PCIe dma not working as expected

Hi all. I’m in the process of developing a KMDF PCIe driver and am having some trouble getting device->host/host->device DMA to work properly (it works perfectly fine when communicating with itself). As far as I can tell everything is being set up properly but the data is not being transferred from src to dst.

In the driver initialization I’m using WdfCommonBufferCreate and writing data to the virtual address obtained from WdfCommonBufferGetAlignedVirtualAddress.
I then have an application that should serve to initiate the dma, I initialize the dst buffer, write the src, dst addresses, and transfer size data to the AXI CDMA registers and then wait for the signal that the transfer has completed. The status & control indicate that things should have worked however when reading from dst nothing new has been written.

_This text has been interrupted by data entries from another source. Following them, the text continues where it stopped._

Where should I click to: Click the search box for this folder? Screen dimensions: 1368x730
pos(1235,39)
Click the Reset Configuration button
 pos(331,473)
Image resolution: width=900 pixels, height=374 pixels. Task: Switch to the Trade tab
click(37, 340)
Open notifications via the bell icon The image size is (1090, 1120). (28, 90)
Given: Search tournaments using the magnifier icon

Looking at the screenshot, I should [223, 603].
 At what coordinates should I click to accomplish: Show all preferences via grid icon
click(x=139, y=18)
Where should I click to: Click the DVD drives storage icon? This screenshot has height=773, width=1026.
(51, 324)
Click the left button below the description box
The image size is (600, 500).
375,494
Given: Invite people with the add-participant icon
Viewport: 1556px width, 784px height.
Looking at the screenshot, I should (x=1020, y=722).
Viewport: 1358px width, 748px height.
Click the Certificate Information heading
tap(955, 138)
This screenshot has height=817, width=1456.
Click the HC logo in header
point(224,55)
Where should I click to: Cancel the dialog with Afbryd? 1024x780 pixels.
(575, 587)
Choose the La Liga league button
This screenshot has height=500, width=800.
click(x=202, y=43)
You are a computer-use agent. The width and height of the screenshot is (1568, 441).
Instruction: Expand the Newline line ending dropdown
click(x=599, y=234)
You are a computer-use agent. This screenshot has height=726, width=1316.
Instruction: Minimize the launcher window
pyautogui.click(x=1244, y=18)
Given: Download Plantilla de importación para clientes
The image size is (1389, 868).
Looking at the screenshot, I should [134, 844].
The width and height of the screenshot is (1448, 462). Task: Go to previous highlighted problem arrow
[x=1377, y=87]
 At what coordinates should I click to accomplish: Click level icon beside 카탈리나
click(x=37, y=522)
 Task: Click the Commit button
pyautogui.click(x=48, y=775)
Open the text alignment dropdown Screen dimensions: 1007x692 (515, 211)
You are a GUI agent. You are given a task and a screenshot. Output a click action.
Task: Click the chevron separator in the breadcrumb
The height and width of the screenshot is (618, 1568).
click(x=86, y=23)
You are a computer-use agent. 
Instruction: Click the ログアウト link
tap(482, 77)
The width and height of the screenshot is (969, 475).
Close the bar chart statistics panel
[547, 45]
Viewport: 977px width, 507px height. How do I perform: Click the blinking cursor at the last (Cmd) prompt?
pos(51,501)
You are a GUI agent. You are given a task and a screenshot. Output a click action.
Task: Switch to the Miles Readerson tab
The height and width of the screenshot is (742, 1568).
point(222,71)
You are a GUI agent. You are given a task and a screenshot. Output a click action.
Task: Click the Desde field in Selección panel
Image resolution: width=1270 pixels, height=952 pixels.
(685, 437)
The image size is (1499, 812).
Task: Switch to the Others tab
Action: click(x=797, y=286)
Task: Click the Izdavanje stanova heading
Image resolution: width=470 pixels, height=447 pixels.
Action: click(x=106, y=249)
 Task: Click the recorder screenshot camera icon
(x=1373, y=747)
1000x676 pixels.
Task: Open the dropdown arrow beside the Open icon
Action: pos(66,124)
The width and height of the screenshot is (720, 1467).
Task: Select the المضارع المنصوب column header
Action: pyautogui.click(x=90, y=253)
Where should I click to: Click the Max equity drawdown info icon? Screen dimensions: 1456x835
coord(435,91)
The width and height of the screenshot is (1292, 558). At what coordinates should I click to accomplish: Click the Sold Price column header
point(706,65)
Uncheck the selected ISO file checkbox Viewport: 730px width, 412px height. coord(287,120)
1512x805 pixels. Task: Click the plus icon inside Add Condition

This is my first post and also first experience with driver development (I’m a Co-op) so I’d greatly appreciate as much detail as possible in answers & also apologize if I’ve not included enough information in this initial post.

Thanks in advance.

Welcome to the community Mr. @DavidN – We’ll try to be gentle :wink:

Before we dive down into any more detail, can you confirm for me please that Common Buffer address that you’re giving to the hardware at the target for your DMA operations is the address you get from WdfCommonBufferGetAlignedLogicalAddress?

Are you using Simple DMA Mode or Scatter/Gather Mode for your transfers?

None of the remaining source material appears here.